Seven Potions Premium Beard Oil
Seven Potions Premium Beard Oil is incredibly popular amongst those looking for good quality at a mid-range price. For a relatively a modest sum, you get 30ml of very gently, subtly scented bear oil with woody, citrus overtones. It is perfect for anybody wanting to keep their beard aroma more discreet.
Alternatively, Seven Potions do offer an unscented version.
Seven Potions make their beard oil from a combination of Apricot kernel oil, Crambe seed oil, Jojoba oil, Sweet Almond oil, Aloe Vera and Vitamin E. This gives a medium to light consistency that will leave your beard feeling softer without being overburdened or greasy. It’s easy to work with, absorbs well, leaving barely any trace, and gives the bristles a lovely, natural looking shine. Your skin will also thank you for using it- again, a trace free, non-greasy moisturising effect with little fuss.
It should also be noted that the packaging is pretty nifty. The bottle comes in a nice-looking box that keeps the bottle centred and away from the edges to avoid damage during transport, the bottle itself is good quality, and the overall design and aesthetic are really quite well done.
If you like a stronger, muskier scent (I do, personally) then avoid Seven Potions premium beard oil. However, if you want something lighter, well made, that leaves little trace and gives a subtle but pleasant scent (and you want it to be affordable), this is the one for you.
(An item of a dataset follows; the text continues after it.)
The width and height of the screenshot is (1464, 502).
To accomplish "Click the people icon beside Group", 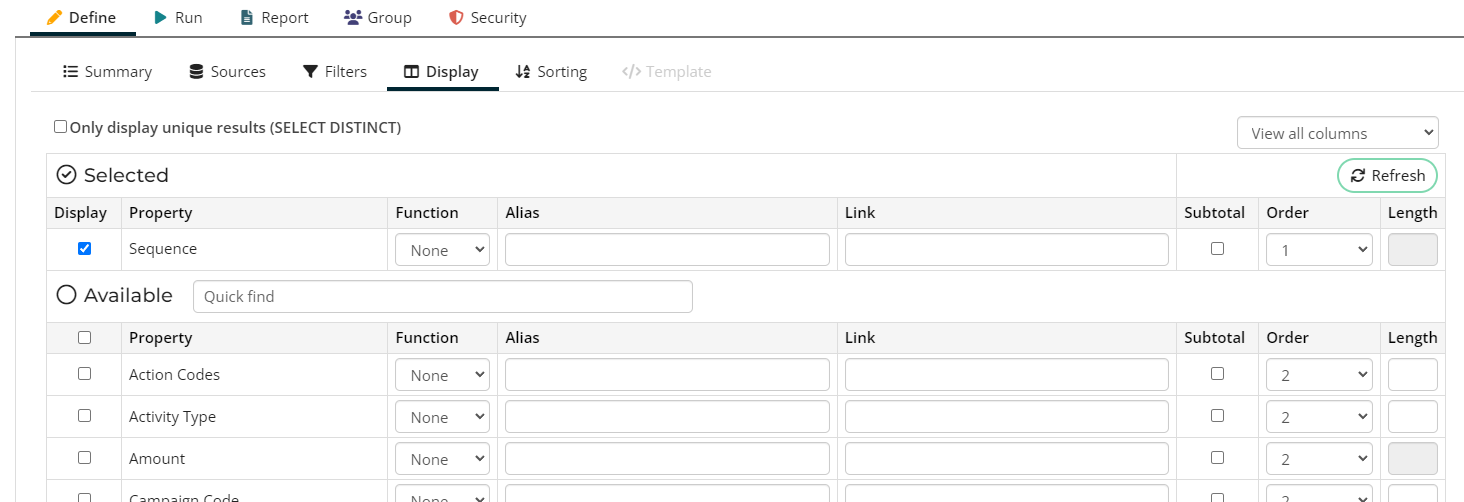I will tap(352, 18).
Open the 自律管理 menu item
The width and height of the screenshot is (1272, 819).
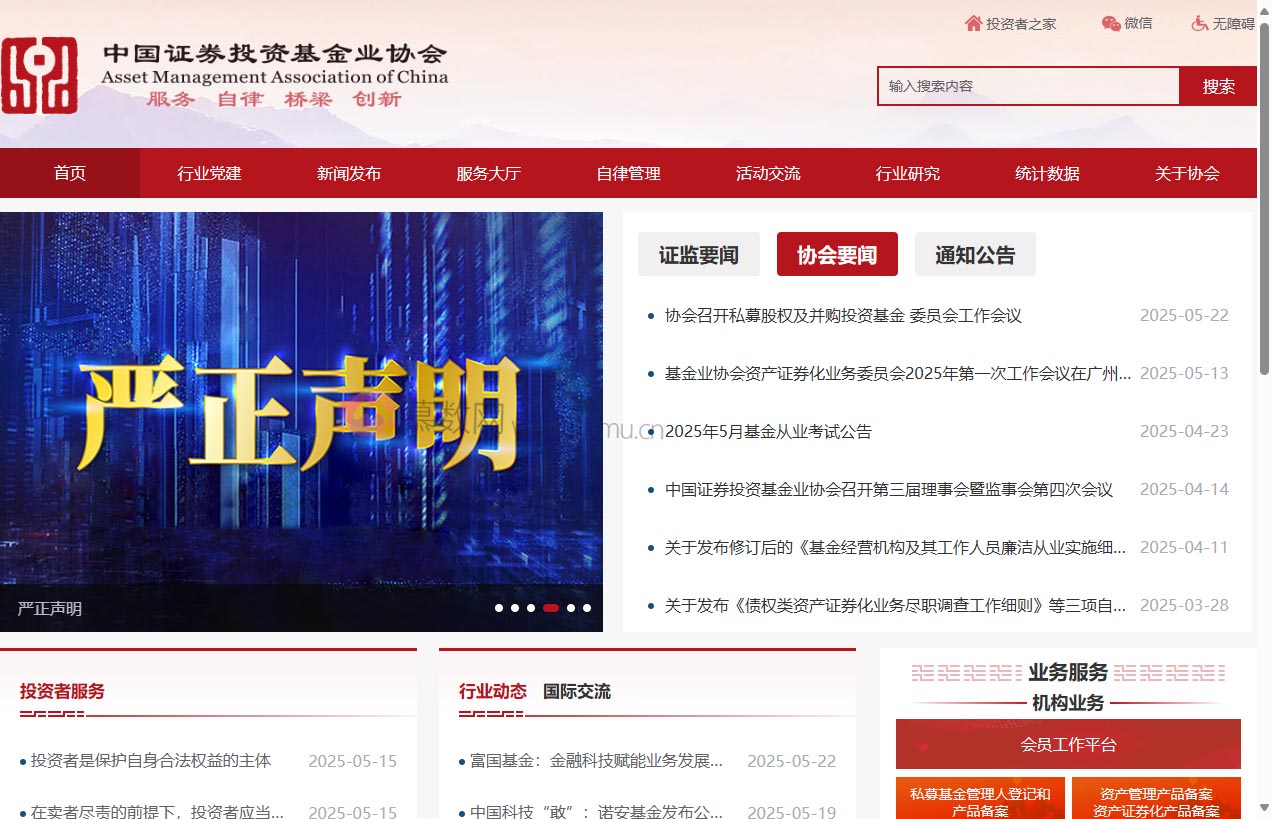click(x=628, y=173)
The Ritual of Samurai beard oil
Even if the oil itself was rubbish, I would still be tempted to include the Ritual of Samurai in this list for the name alone. However, luckily, I’m able to bring it into this discussion on its other merits- it is a very effective, very nice smelling beard oil that comes in at something of a mid-range price.
Rituals take their inspiration from Asian culture, using it to create a collection of really quite luxurious products. Though they may be a little pricier than some high street offerings, as I said, they’re pretty mid-range, at least for their beard oil.
Here, they have used their interest in East Asian botanicals to create a beautiful sencha and mint fragrance in their oil. Mint is used in a fair few beard oils- peppermint, spearmint and so on- but there is something delicately unique about Japanese mint that sets it apart. Combined with sencha, a type of tea, you get a subtle, refreshing and uplifting feel from the Ritual of Samurai.
In addition to the sencha and Japanese mint, the Ritual of Samurai has a good array of some of the usual suspects we may expect to see in a good quality beard oil: sesame seed oil, jojoba seed oil, argan oil, tocopherol, coconut oil, sunflower seed oil, benzyl alcohol, citral, citronellol, ceraniol, limonene and linalool. You can smell the sesame once you know it’s there, adding a bit of a nutty, smoked undertone beneath the mint and sencha.
These high-quality ingredients lead to a high-quality oil that’s not too runny and doesn’t leave the beard feeling either wiry or, as can be the case with other oils, greasy. You just get a nice, soft beard with a good shine and a delicate scent.
Shakesbeard Cymbe Lime
If you’re at all familiar with Jo Malone’s hit Lime, Basil & Mandarin (one of my wife’s all-time favourites), you will sort of know what you’re getting with Cymbe Lime, from Shakesbeard’s premium range. It is slightly manlier (of course), but hits the same notes and brings the same kind of flavour.
Shakesbeard base all their formulae on a blend of apricot, argan, jojoba, grapeseed and avocado- all tried and tested oils perfect for keeping your beard in good condition. Cymbe Lime comes in 10, 30 and 90ml bottles, and just a couple of drops a day will see you right.
It should also be noted that Cymbe Lime is just one of Shakesbeard’s oils- they have plenty and most of them are worth a look if you’re curious.